=== What is expected ===
Your answer must be the exact lines from the one holding "This screenshot has height=359, width=604." through the end of the entries, with no pictures.

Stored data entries
+--

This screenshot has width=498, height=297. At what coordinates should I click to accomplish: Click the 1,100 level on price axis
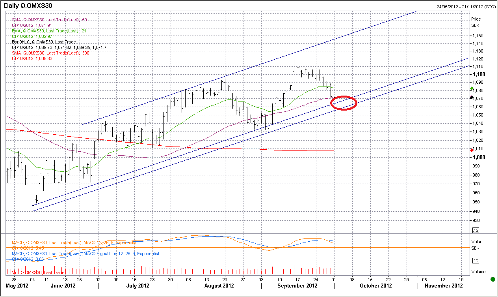478,75
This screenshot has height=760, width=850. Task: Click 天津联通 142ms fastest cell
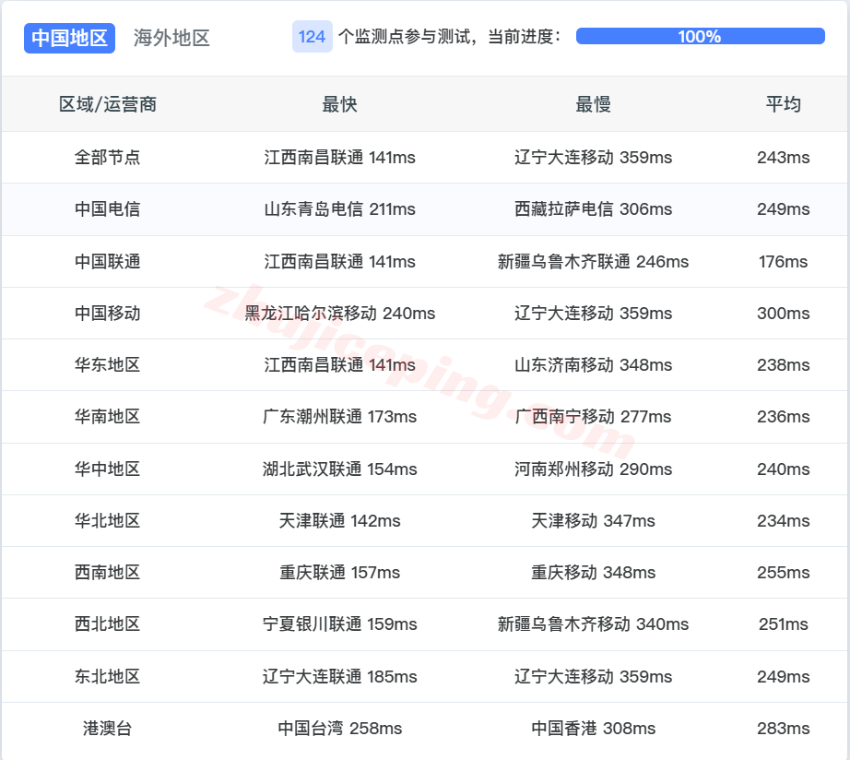pos(339,521)
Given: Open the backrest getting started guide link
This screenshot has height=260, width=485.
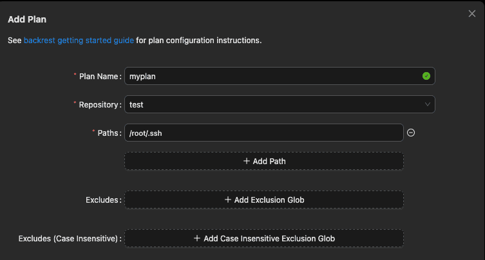Looking at the screenshot, I should 79,40.
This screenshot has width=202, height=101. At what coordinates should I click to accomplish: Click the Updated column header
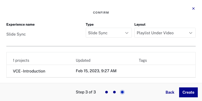83,60
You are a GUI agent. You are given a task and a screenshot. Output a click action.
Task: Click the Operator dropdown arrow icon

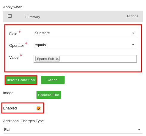[x=133, y=45]
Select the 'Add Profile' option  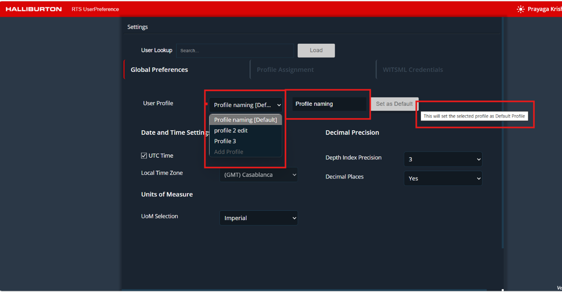click(229, 152)
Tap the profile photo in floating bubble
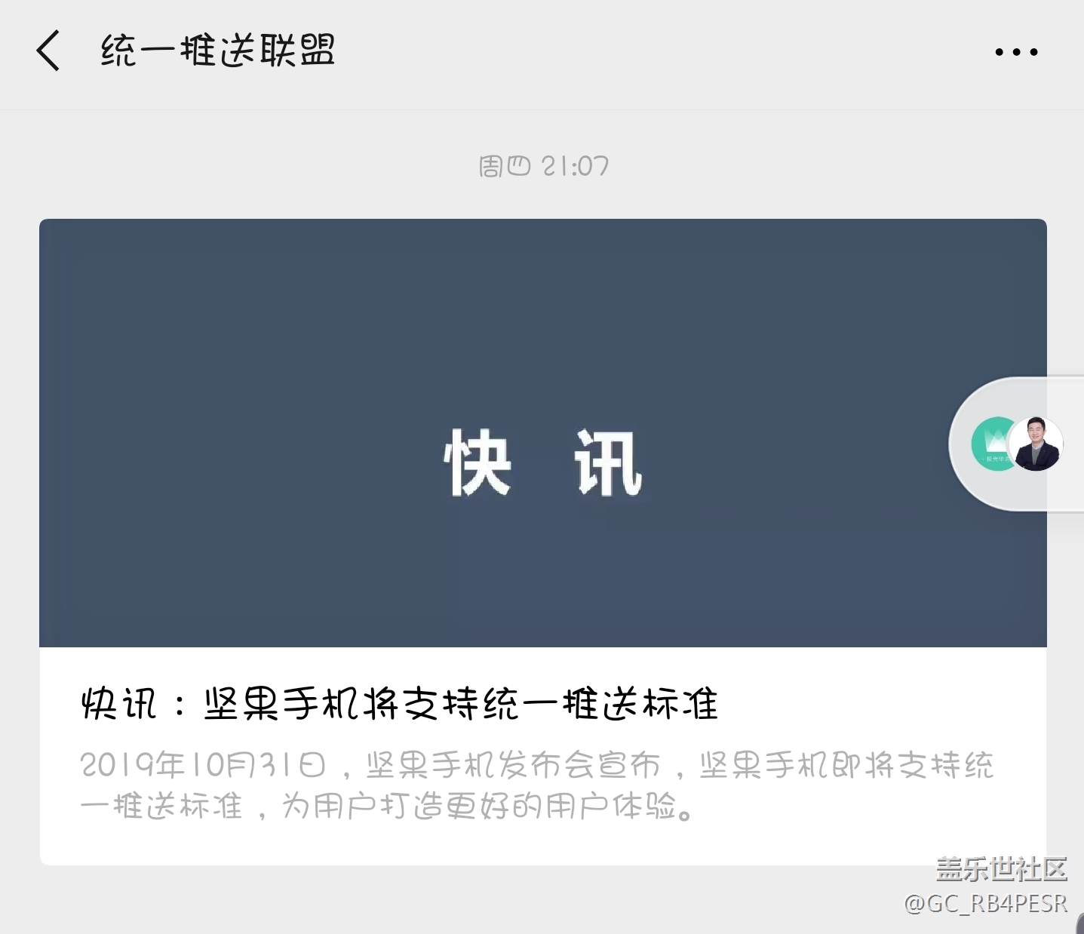 pos(1036,444)
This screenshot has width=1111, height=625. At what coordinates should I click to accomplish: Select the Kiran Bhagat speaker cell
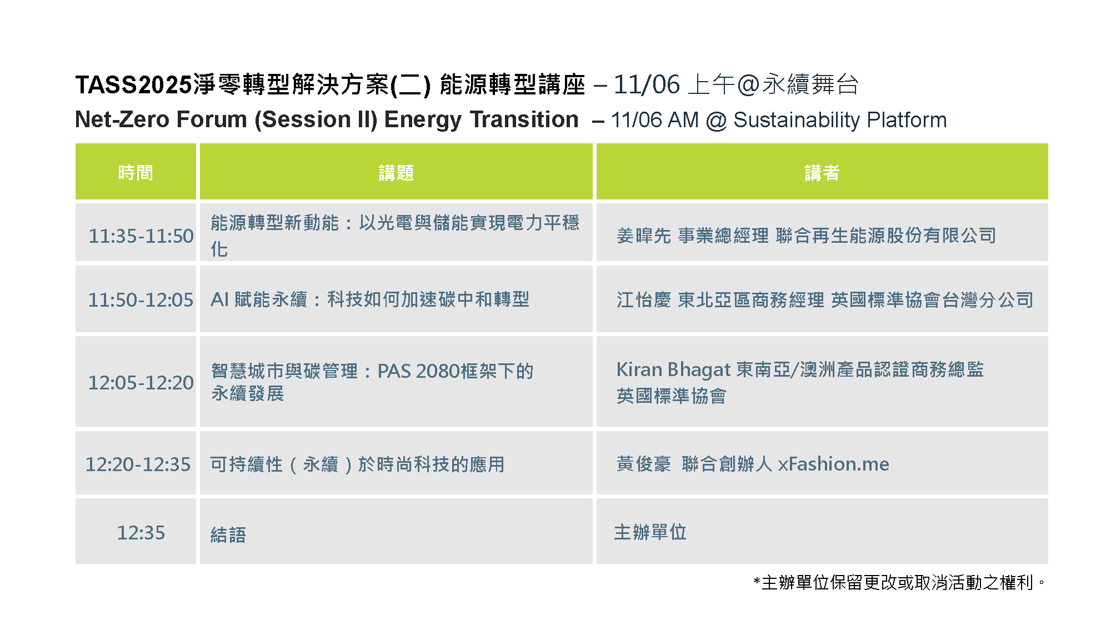800,382
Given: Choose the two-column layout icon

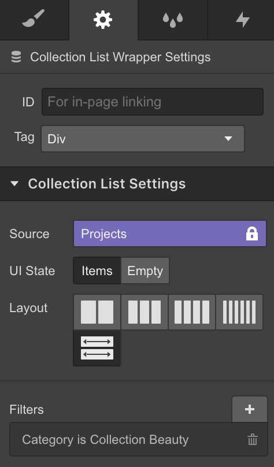Looking at the screenshot, I should coord(97,312).
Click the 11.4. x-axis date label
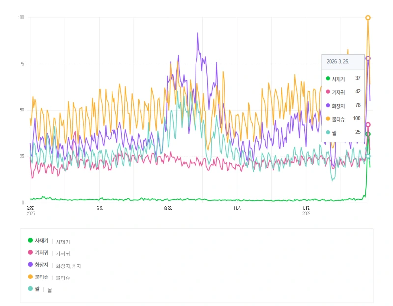This screenshot has height=306, width=393. click(237, 208)
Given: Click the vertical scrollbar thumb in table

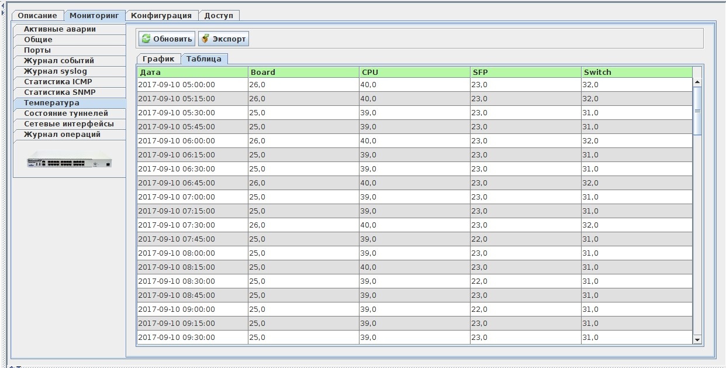Looking at the screenshot, I should (697, 111).
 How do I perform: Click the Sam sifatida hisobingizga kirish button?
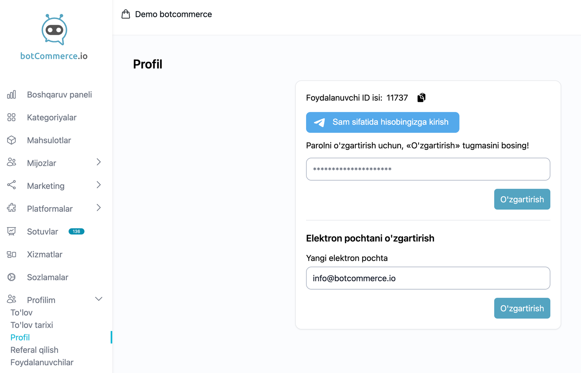[x=383, y=122]
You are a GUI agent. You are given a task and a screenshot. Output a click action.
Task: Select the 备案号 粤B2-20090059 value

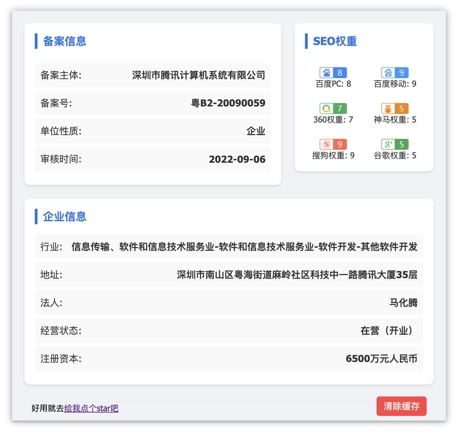pos(229,103)
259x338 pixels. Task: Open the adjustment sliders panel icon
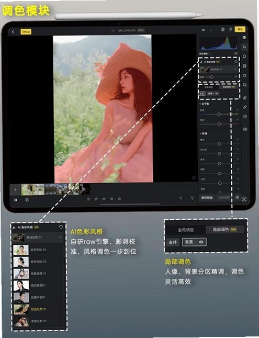244,47
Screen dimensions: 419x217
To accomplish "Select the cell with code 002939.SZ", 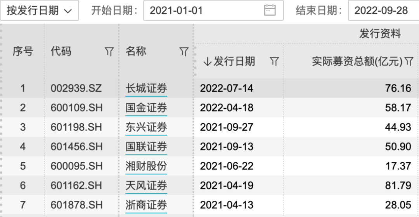I will pos(76,89).

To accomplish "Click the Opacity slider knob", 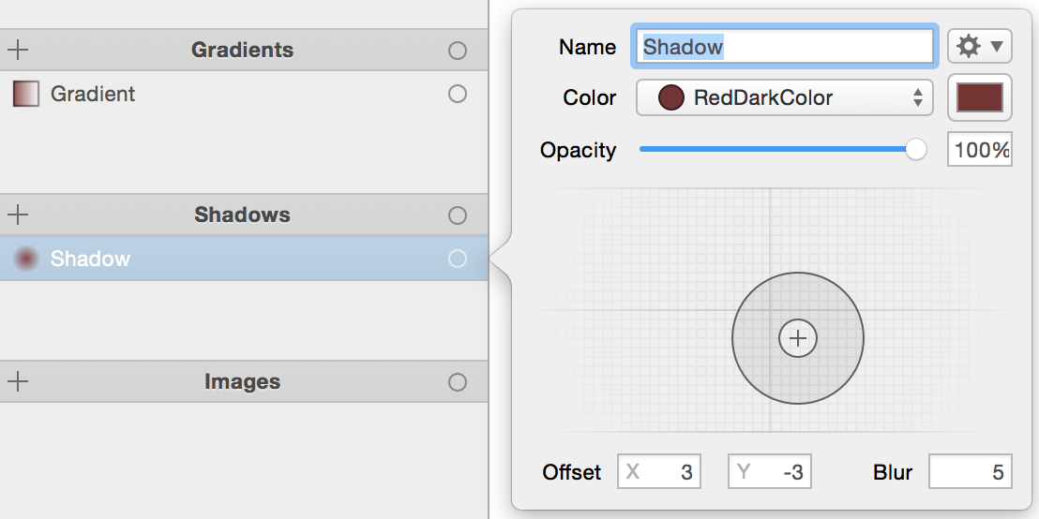I will 916,149.
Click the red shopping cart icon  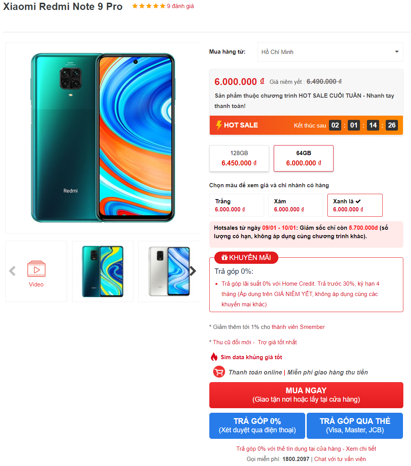tap(219, 372)
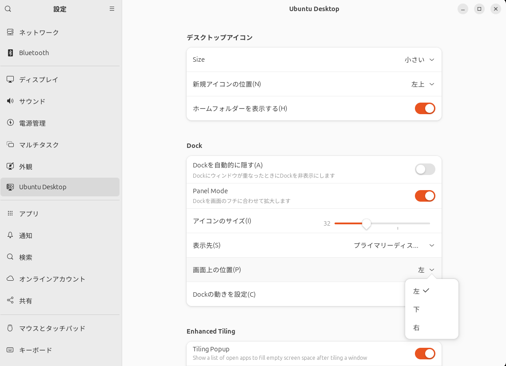Screen dimensions: 506x366
Task: Click the 共有 share icon
Action: coord(10,301)
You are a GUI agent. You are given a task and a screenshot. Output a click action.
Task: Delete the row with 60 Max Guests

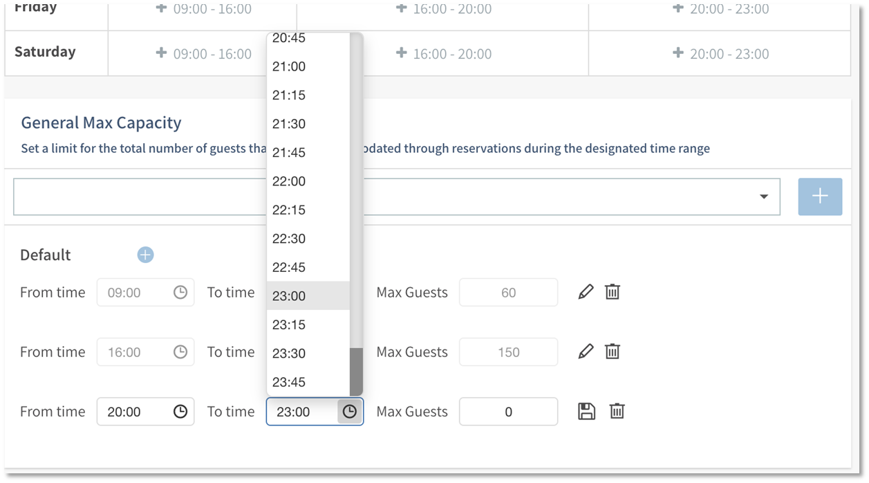coord(613,292)
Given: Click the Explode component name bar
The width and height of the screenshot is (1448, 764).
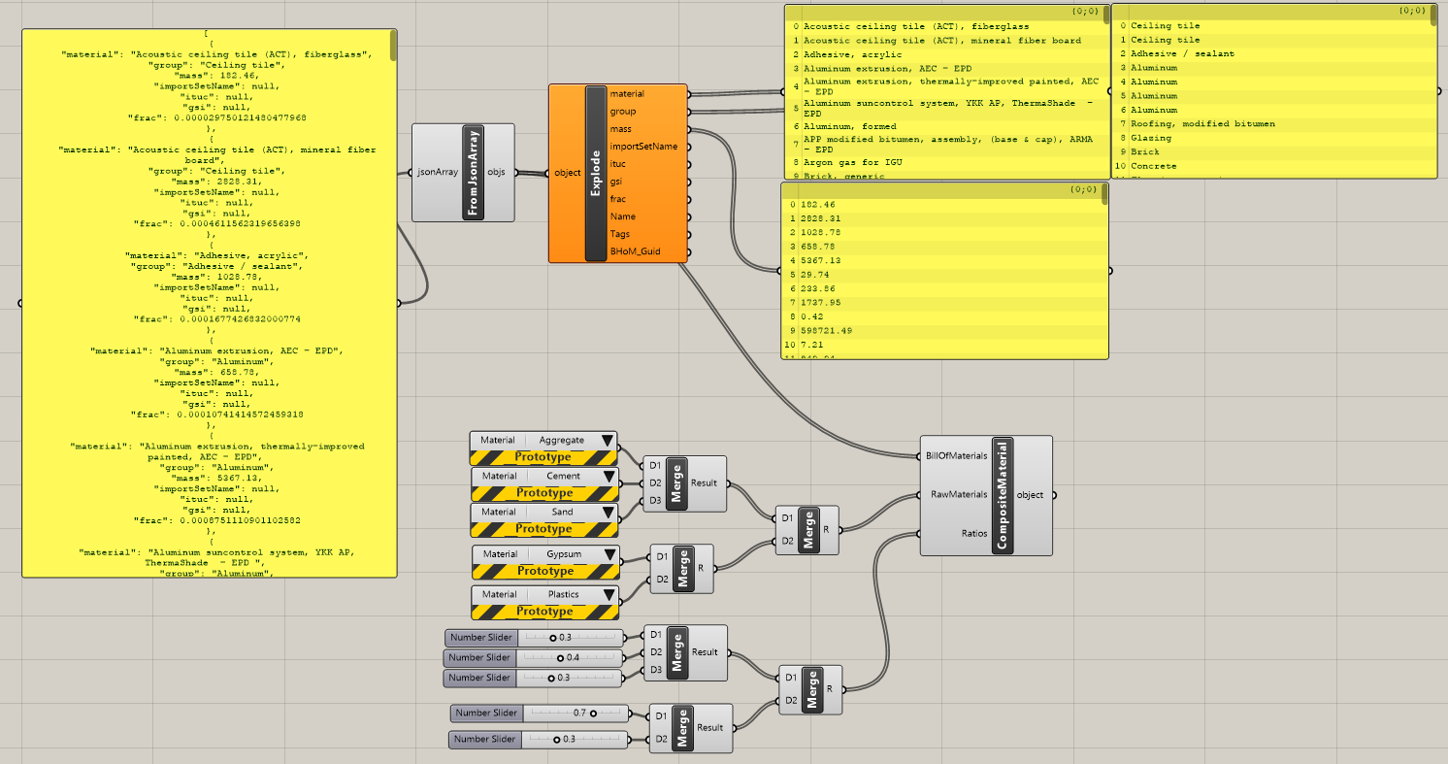Looking at the screenshot, I should pyautogui.click(x=596, y=173).
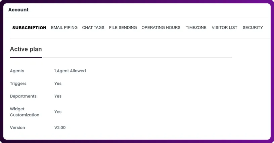Click the Widget Customization label
The width and height of the screenshot is (274, 143).
point(25,112)
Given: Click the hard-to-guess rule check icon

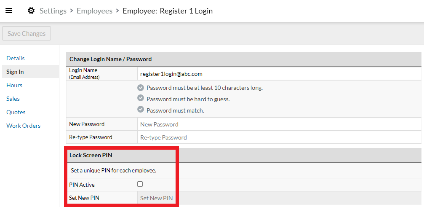Looking at the screenshot, I should coord(140,98).
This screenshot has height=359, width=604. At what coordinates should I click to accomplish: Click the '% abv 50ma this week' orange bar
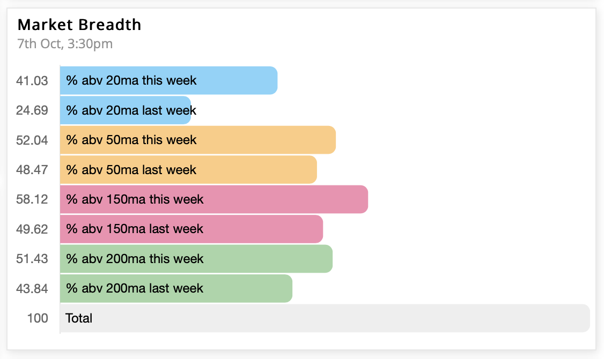[x=198, y=140]
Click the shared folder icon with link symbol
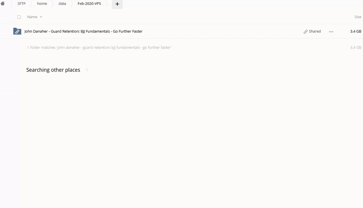This screenshot has width=363, height=208. point(17,31)
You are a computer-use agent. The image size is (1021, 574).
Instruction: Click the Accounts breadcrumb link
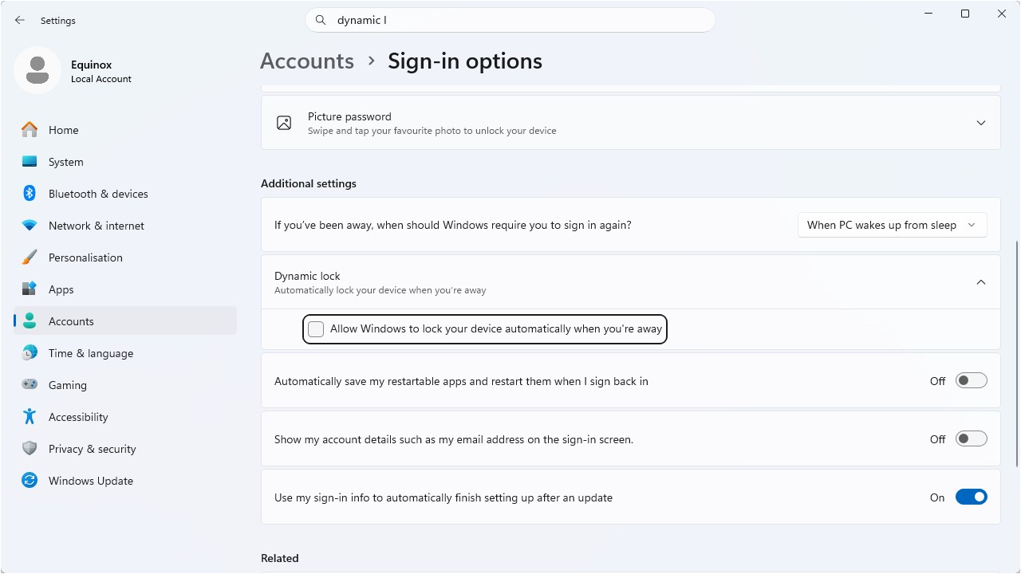coord(307,61)
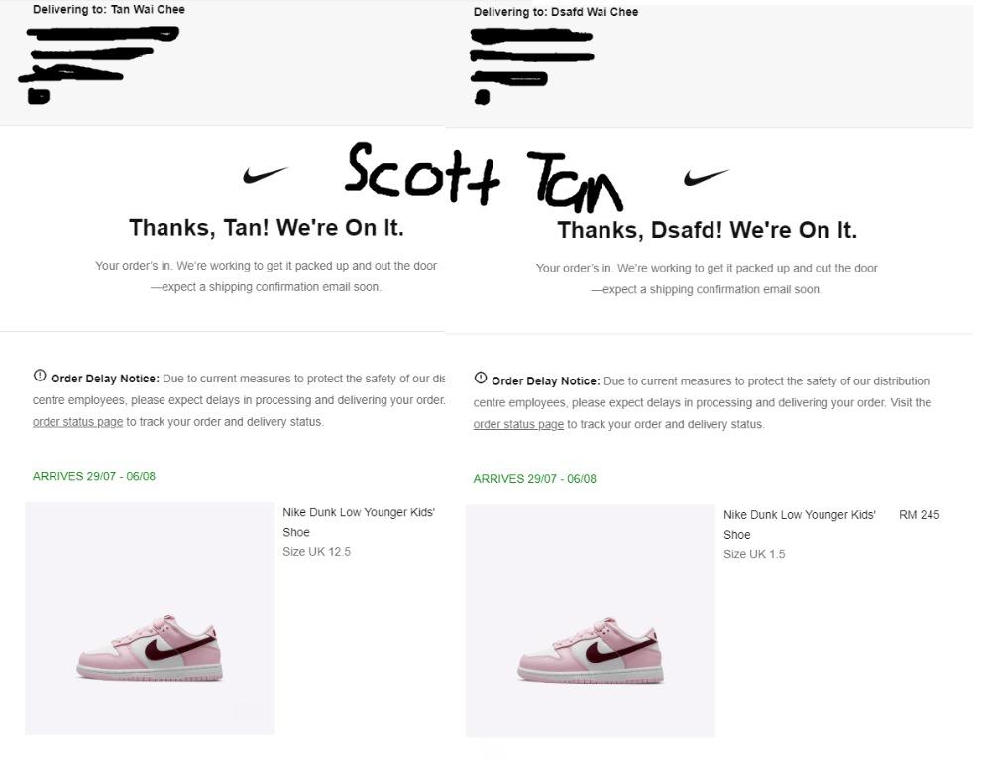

+--

=== Exercise response ===
This screenshot has height=359, width=604. At what coordinates should I click to accomplish: Click the '% abv 50ma this week' orange bar
[x=198, y=140]
Click the shared folder icon with link symbol
This screenshot has width=363, height=208. point(17,31)
You are a computer-use agent. The image size is (1021, 574).
Instruction: Click the Accounts breadcrumb link
coord(307,61)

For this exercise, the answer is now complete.